From the early Seventeenth century to the early Eighteenth, artists abandoned the moderation of Renaissance classicism for a luxurious, embellished style that better expressed the extremes of their times. During this period, ongoing brutal doctrinal wars that began with the Reformation diminished the prestige and authority of Christendom. The appalling Thirty Years war (1618-1648) that devastated central Europe and reduced Germany’s population by a third, was but one of the conflicts initiated between Roman Catholics and Protestants.
Such theological crises enabled skepticism to make tremendous advances, escalating the conflict between dogmatism and skepticism which had began during the Renaissance. For many freethinkers, the debate concerning ecclesiastical authority had little relevance, as their discussions now focused on whether the Almighty even existed.
Inspired by the rediscovered fragments of Sextus Empiricus, Michel de Montaigne had presented several disconcerting skepticial arguments, and while he had responded to his own uncertainty by advocating a kind of apathetic quiescence, his arguments persuaded a number of thinkers to confess uncertainty.
Rene Descartes spent years trying to find ways to offset the disastrous impact of skepticism. He believed it was absolutely crucial to find something certain or everything would crumble. Like Montaigne, Descartes had to concede that our senses can mislead us, and thus all empirical knowledge is suspect. To escape the abyss of uncertainty to which his examination led him, Descartes resorted to contorted rationalizations to prove the existence of God, to create the certainty he required.
While Descartes came close to uncovering the whimsical mechanisms which tell us how to experience reality, by the 1730s, David Hume would push skeptical inquiry to new extremes, demonstrating how everything we assume about reality – mind, substance, and causality – is merely anthropomorphic hubris. And just as Descartes feared, traditional reality – the dominant worldview – began to crumble.
During Descartes’ life, however, a description of the universe emerged based on more precise scientific measurements, one that implied there was really no place in it for us.

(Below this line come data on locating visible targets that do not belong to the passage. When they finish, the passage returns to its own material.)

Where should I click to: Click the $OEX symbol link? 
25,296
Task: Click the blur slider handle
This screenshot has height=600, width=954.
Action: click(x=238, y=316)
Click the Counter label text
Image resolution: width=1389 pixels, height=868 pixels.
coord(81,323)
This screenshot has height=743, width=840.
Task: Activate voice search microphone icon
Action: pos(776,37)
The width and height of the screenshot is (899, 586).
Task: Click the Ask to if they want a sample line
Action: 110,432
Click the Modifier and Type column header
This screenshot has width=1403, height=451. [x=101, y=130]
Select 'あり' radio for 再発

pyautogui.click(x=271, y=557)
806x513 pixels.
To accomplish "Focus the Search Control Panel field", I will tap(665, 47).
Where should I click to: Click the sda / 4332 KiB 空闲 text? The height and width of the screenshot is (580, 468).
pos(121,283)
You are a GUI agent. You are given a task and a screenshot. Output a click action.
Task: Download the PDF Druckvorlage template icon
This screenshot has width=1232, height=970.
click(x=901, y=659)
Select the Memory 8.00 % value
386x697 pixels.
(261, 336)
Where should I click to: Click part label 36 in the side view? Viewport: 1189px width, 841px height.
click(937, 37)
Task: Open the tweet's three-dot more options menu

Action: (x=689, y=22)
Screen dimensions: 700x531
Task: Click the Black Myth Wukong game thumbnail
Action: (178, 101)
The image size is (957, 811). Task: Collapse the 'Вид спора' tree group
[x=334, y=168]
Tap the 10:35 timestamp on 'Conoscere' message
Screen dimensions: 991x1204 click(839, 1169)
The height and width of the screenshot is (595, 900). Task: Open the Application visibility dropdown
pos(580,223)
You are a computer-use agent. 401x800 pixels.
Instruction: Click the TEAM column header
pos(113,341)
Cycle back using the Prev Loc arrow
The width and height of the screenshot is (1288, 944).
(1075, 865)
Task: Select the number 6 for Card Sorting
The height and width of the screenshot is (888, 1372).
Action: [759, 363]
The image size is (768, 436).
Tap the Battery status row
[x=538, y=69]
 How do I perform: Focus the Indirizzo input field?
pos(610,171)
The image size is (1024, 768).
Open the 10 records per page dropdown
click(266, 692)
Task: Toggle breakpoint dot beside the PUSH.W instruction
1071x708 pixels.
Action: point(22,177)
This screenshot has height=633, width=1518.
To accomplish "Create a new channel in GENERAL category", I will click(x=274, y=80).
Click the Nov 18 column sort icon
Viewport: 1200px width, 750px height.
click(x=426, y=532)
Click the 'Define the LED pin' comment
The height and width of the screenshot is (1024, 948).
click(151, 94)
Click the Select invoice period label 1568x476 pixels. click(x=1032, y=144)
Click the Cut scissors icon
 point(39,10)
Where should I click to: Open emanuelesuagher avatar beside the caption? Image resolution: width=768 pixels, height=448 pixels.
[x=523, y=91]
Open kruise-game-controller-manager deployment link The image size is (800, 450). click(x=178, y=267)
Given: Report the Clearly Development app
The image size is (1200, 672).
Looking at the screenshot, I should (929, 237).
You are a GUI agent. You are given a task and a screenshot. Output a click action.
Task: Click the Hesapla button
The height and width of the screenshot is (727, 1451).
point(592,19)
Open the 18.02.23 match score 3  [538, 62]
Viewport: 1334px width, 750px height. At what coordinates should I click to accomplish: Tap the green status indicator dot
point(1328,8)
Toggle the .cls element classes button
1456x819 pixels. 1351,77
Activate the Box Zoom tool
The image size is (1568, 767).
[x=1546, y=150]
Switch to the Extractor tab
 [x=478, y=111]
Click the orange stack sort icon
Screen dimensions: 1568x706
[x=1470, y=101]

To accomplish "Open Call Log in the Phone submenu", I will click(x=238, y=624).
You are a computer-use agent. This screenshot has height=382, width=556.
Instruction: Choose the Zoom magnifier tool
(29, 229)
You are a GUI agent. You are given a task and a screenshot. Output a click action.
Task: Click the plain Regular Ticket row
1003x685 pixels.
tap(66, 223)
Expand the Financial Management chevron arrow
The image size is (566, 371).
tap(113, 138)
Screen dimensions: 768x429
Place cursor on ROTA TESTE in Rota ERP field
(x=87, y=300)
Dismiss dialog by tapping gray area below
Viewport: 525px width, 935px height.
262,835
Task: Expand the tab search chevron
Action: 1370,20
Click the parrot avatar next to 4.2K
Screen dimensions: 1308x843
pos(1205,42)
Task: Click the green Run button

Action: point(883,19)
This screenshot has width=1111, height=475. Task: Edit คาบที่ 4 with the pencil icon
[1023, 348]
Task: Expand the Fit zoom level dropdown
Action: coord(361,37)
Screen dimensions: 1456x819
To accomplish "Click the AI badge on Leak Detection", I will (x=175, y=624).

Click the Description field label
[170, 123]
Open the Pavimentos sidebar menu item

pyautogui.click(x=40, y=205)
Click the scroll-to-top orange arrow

At the beginning of the 18th century, Baroque tastes were affected by the Rococo style. A more elegant, sophisticated and whimsical version of Baroque, Rococo was first refined by the French aristocracy, who enjoyed the works of such painters as Francois Boucher and Jean Honore Fragonard. Their works featured exquisitely delicate and often fanciful images of gala parties and idealized lovers which communicated a subtle nostalgia and forced joie de vivre. These artists were fashionable, no doubt, because their work unconsciously articulated the hidden anxieties of a class that had outlived its usefulness. Were the French aristocracy becoming conscious of the fact that, other than to pursue lives of self-indulgent excess, they really had no reason for existence? If so, they were the 18th century vanguard in Western civilization’s march towards nihilism.